C2-C7 sagittal vertical axis (SVA)
Several studies have shown that the preoperative C2-C7 SVA had no significant correlation with the postlaminoplasty loss of cervical lordosis.[2,5,6,18] Alternatively, Zhang et al.[18] concluded that C2-C7 SVA was positively correlated with loss of cervical lordosis following laminoplasty.[2,5,6,18] Lin et al.[13] showed the combined effect of T1S and C2-C7 SVA on predicting loss of cervical lordosis. Patient with low T1S (≤20°) and large C2-C7 SVA (>22 mm) surprisingly had an increased cervical lordosis postlaminoplasty.

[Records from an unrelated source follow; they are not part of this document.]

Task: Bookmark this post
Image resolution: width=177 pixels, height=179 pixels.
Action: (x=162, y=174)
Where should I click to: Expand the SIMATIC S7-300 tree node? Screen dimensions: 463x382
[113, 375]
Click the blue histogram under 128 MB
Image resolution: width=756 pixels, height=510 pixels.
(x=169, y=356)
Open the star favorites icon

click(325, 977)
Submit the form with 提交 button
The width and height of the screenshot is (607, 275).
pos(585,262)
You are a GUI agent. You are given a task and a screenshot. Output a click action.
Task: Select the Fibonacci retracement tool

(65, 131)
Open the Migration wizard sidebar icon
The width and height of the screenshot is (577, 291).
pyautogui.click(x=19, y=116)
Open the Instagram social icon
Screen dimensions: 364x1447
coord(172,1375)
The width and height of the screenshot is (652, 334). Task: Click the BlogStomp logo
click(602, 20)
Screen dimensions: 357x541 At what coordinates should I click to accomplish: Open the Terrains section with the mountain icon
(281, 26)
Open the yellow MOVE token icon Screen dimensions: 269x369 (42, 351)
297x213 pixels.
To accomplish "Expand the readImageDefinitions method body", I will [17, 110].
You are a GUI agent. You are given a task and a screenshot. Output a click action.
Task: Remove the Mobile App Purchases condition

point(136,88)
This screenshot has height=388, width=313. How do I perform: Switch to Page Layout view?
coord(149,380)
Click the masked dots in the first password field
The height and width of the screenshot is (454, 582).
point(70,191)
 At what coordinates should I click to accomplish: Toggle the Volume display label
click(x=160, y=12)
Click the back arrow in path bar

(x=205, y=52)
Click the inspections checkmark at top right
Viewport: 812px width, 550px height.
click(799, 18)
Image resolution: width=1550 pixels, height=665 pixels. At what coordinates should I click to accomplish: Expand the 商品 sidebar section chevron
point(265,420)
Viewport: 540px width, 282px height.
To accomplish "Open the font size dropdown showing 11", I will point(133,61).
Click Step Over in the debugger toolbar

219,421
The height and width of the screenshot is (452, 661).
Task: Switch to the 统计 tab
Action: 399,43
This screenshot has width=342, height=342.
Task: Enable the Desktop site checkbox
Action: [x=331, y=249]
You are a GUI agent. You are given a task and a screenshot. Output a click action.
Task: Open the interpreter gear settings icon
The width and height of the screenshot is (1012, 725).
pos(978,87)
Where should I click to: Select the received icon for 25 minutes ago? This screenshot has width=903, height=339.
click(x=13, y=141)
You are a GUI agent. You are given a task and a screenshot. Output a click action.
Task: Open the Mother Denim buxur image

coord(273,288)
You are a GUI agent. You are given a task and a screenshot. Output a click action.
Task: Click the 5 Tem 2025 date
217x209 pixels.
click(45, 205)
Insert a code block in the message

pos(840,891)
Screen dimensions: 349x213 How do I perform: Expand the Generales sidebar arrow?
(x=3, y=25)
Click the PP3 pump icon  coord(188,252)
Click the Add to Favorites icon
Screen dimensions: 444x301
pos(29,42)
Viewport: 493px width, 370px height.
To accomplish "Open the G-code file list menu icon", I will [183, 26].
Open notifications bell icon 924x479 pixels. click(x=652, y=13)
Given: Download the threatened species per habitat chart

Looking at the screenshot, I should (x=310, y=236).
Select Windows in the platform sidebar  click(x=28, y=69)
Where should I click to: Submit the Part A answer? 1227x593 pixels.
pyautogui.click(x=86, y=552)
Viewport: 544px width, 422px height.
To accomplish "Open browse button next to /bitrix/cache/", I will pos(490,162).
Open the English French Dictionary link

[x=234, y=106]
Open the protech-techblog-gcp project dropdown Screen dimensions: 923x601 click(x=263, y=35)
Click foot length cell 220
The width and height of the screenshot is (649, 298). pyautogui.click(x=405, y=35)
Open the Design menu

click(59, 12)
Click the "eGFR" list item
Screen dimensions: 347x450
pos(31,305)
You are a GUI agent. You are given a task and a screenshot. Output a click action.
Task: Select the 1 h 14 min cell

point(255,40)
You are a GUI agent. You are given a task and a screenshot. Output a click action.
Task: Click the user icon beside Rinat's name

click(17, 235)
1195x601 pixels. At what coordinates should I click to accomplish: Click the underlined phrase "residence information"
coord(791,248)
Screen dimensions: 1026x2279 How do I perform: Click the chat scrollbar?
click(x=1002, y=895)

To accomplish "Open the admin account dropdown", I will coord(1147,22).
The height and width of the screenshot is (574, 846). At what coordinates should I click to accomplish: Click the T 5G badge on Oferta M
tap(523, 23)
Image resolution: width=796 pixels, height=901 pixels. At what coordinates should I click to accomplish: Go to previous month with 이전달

Other factors are predictive of postlaminoplasty kyphosis
There are multiple other factors that predict postlaminoplasty kyphosis. Li et al.[11] concluded that patients with high Cobb’s angle-T1S ratio (CL/T1S) have a higher risk of kyphosis versus those with low CL/T1S. Kim et al.[5] and Zhang et al.[18] showed no relationship between cervical ROM and the risk for postoperative kyphosis. Similar to cervical ROM, neck tilt (NT) a measure of cervical spine tilt with respect to sternum, also does not predict the loss of cervical lordosis following laminoplasty.[6] Thoracic kyphosis (TK) is, however, directly related to cervical lordosis.[8] Cephalad vertebral level undergoing laminoplasty has also emerged as a new risk factor for loss of cervical lordosis following laminoplasty.
CONCLUSION
A high T1S and C2-C7 SVA are the most predictive factors for postlaminoplasty kyphosis. Those risk factors that do not contribute to this include; (1) the preoperative C2-C7 lordosis, NT, cervical ROM, and TK.